It was only a month ago fans were wondering if the Colorado Rockies could keep Greg Holland around and now some are dreading the idea that he may exercise his $15 million dollar player option and remain with the club in 2018. It’s been said many times before but relievers are generally fickle. So few innings are thrown that a bad month may make a guy look like a lost cause. Consider recent Rockies examples such as Boone Logan who ended up being very good in the last year of his contract. Jake McGee got roasted by fans in 2016, questioning why General Manager Jeff Bridich traded Corey Dickerson for him and some no-name called German Marquez. Even this year, Mike Dunn looked like a mistake with a poor May and June, but has given up runs in only two of his twenty one appearances in July and August.
So, there’s a decent chance Holland will return to the great closer he has been for the Rockies and he was for the Royals. Some thought it might cost $15 million just to sign him for one year prior to the 2017 season, hence the performance incentives built into his contract. Yet with so many relievers likely to leave the Rockies via free agency after 2017, perhaps it wouldn’t be a bad thing if he exercised that option and stuck around for another year.
DJ LeMahieu got a message from a friend that flyballs to right field leave the park real easily. He capitalized on that tidbit for the first multi-homer game of his career.
Patrick Saunders from the Denver Post discusses some things that the Rockies can do to try to jumpstart the offense. Trevor Story has had his ups and downs, though I think that if he had put up these numbers last year instead of going on his record-breaking romp, people might have a little more patience with him. Though Story is also contributing a lot with the glove, if there is a sense of accountability, perhaps giving Ian Desmond some part-time duty might be a way to go. Not that Desmond is that much better of a hitter than Story, but hitting a few more groundballs might move some runners over in that happily productive out kinda way.

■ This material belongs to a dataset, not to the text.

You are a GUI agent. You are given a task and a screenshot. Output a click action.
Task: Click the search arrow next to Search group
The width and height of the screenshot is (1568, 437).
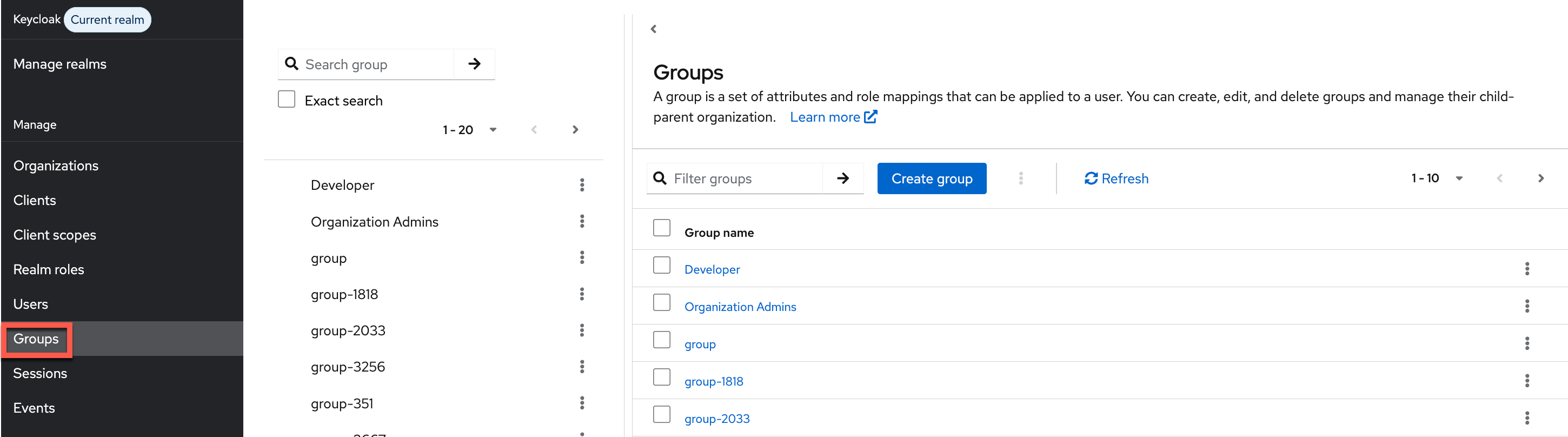[x=474, y=64]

Saunders also discusses moving Charlie Blackmon out of the leadoff spot for Gerardo Parra. But Parra exemplifies the problem of the Rockies offense. If you have to rely on Parra being a major component of your offense, then your offense just isn’t that good. Saunders laments the lack of production from Carlos Gonzalez which has been a major factor and he still has the potential among him, Desmond, Parra and Tapia to be the best player of the four. The Rockies keep sticking with CarGo hoping that is the case...

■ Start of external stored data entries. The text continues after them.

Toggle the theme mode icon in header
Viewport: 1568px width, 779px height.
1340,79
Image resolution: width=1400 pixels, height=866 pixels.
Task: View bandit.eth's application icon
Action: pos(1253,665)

Along the lines of Story vs Desmond, it’s nice if Desmond hits a few more groundballs but does it matter if there’s no one in the middle or lower third of the batting order getting on base often? The sneaky part of all of this is the Rockies early season offense was doing ok when Tony Wolters was getting on base so frequently, allowing Blackmon to drive him in. However, that ship has long sailed.
If I was going to play with the lineup, I’d go LeMahieu, Blackmon, Arenado, Parra, Reynolds, Lucroy, Gonzalez, Desmond/Story. I might even have Lucroy bat leadoff and put LeMahieu between Reynolds and Gonzalez to break up the strikeouts a tad... but I also realize that moving around names on paper doesn’t play out in real life as cleanly.

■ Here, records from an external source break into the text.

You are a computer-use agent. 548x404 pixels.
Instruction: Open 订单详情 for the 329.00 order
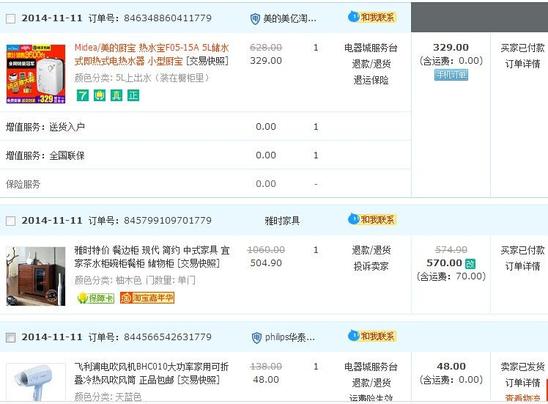[x=522, y=64]
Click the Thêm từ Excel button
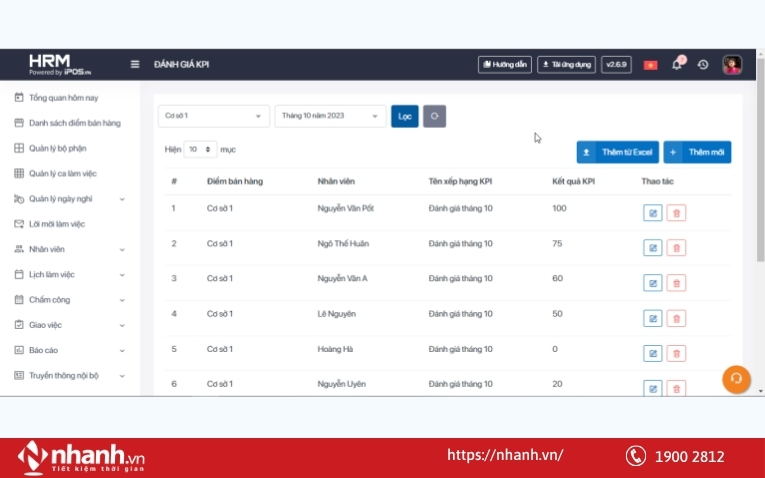Viewport: 765px width, 478px height. click(617, 152)
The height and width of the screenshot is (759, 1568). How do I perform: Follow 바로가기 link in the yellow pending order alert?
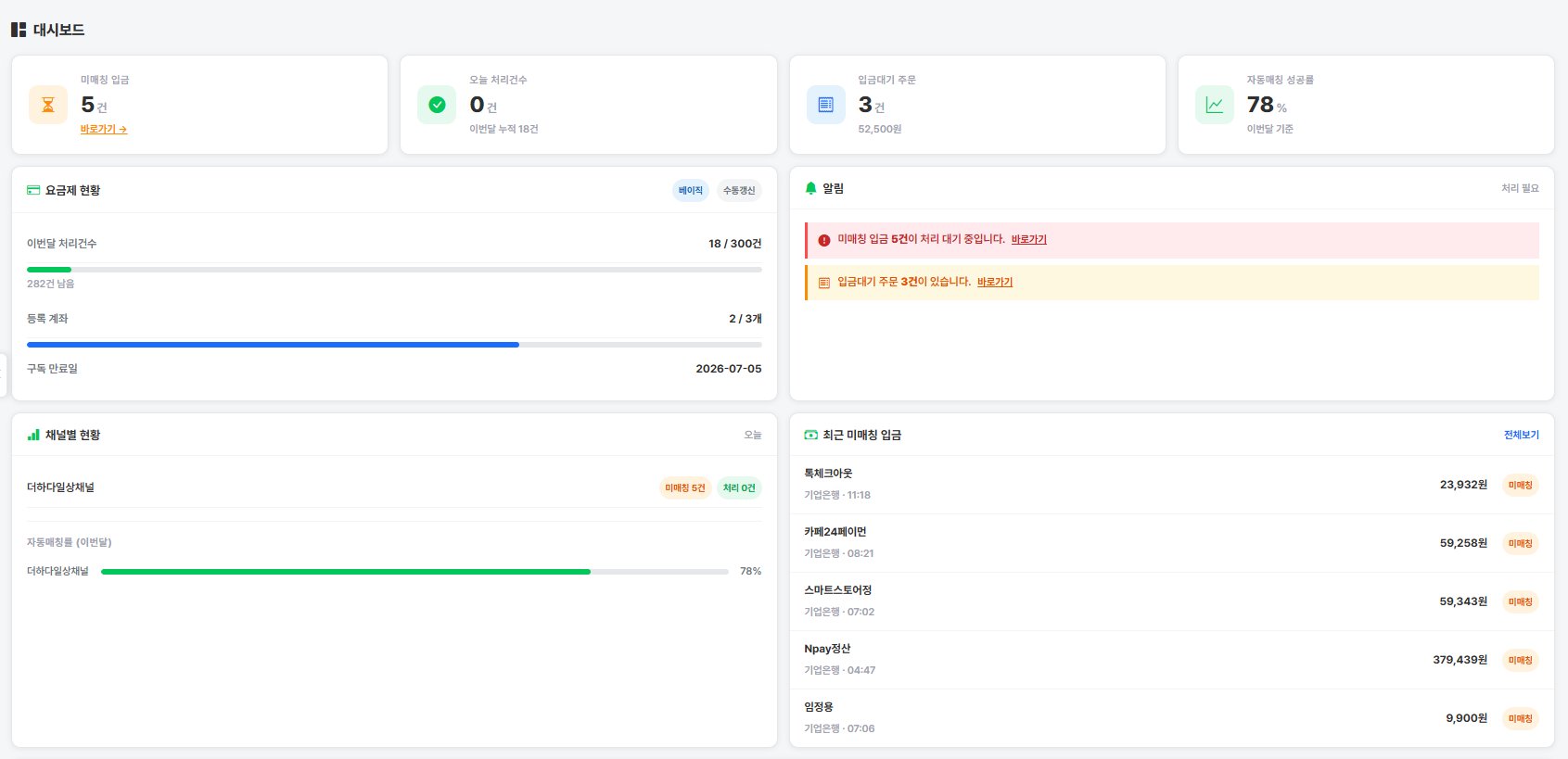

Kevin Henry writes about something that’s kind of gone unnoticed. As bad as the Rockies have been the last month or more, none of the Wild Card contenders have really closed the gap. The Milwaukee Brewers are three and a half games back and the Marlins are four and a half back. A month ago it seemed the St. Louis Cardinals were threatening but now they’re five games back. So over that time period, as hard as it has felt for Rockies fans, in terms of the playoffs the Rockies potential to drop out only changed by a game. Also, a month has ticked off the seasonal clock, allowing less time for the other teams to catch up. Meanwhile, especially in terms of the NL Central, they’ll all be playing each other. The Brewers and Cardinals face each other in two series so one team winning hurts another team’s chances and if both teams break even, that’s more time they’ve lost in their chance to catch up.
Also, Henry notes that the Rockies are in the curious position where they’ll have a starting pitching staff that’s mostly rested and will have additional bench options once rosters expand in September. Their main focus, as it was three months ago, was to make sure they have a better record than the Arizona Diamondbacks so they can get home field advantage. So, while lineup changes and closer roles are fun to debate, the problem may sort itself out in time anyway.